I Luoghi delle parole/ spazio recensione
In un libro l’amore per le parole e per la propria terra
di Chiara Bevilacqua
“Mena non è un romanzo. E’ qualcosa di più semplice. Le lettere hanno preso forma per imprimere il tempo ai luoghi senza deturparli della loro bellezza, per coltivare quei ricordi che seducono come sguardi felici”.
E’ così che Lucia Accoto, autrice del libro, sceglie d’introdurre il lettore alle gocce di ricordi di cui “Mena” è il cristallino acquario.
Il libro, infatti, non si presenta come un romanzo, ma piuttosto come una sorta di diario dove ogni lettera richiama profumi, immagini riemerse dalla patina del tempo, sensazioni e sogni, che affiorano tra le pagine in un connubio di parole forgiate nell’inchiostro.
Il testo, terzo volume della collezione di poesia e narrativa contemporanea ConTesti DiVersi edita da Il Raggio Verde, è incorniciato dai caldi colori della copertina curata dall’artista Enzo de Giorgi raffigurante il suo dipinto “Apollo e Dafne”.
I due nuclei fondamentali intorno ai quali ruota l’elegante scrittura di Lucia Accoto, sono l’amore per le parole e quello per la terra d’origine, il Salento.
Il libro è composto da quattordici lettere, strutturate talvolta come reminescenze di un tempo fanciullesco, talaltra come risultato del bisogno d’imprimere sulla carta quel confuso flusso di emozioni che affollano i giorni vissuti “all’ombra del barocco”.
“Le parole mi hanno salvata… Ho scelto di seguirle. Di amarle senza contarle mai… Non ho mai smesso di scrivere.

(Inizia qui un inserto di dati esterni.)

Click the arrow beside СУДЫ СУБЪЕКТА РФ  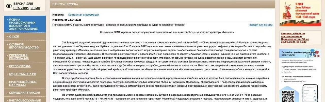click(x=7, y=74)
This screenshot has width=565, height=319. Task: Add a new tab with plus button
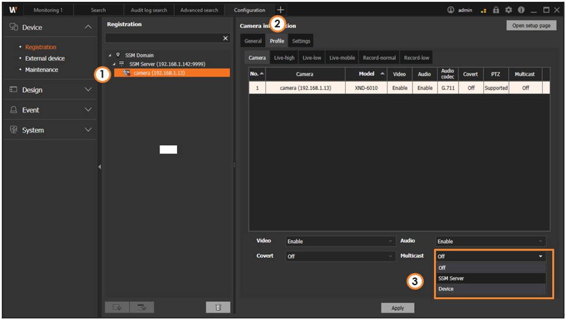pos(280,10)
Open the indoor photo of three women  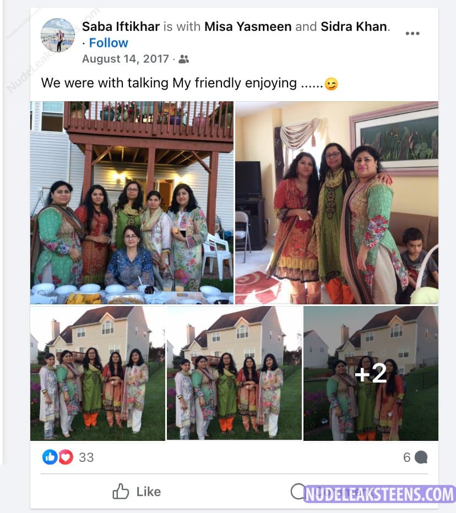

Parlare è il primo passo della vita. E le parole sono diventate la mia”.
Ed è così che, attraverso “le fenditure dei muretti a secco”, Lucia Accoto sceglie le tanto amate parole per raccontare il suo Meridione, in una danza di colori, odori, oggetti e persone, immortalati da una fotografia in prosa di eccezionale vita quotidiana.
La capacità straordinaria di questo testo è quella di farti immergere completamente nelle sue atmosfere, in un istante ti ritrovi bambino e riassapori gli odori del gesso che si consuma sulla lavagna, le ginocchia sbucciate dai primi capitomboli in bicicletta, l’innocenza di un sguardo ormai perduto. Poi ad un tratto sei nuovamente adulto, assapori la tua terra con occhi diversi, con nostalgia e forse un po’ di rimorso per aver di tanto in tanto dimenticato le radici che ti hanno iniziato a quel viaggio che è l’esistenza umana.
In un tempo frenetico, dove “Mena” è un’esortazione ad alzare il passo, questo libro ci fa sentire “il desiderio di non perdere un altro pezzo del passato che riaffiora per poi essere inghiottito, preso a morsi per la fame di ricordare”, ci permette di soffermarci per un momento a guardarci intorno, ricreare quel contatto con un Sud senza tempo “che si trascina sotto il fuoco”, non raccontato da minuziose descrizioni, ma evocato dalle emozioni, dalle anime che lo hanno vissuto e dai pensieri più profondi che passeggiano a braccetto con i ricordi.
In una “storia che ha un inizio, ma che ignora la fine”.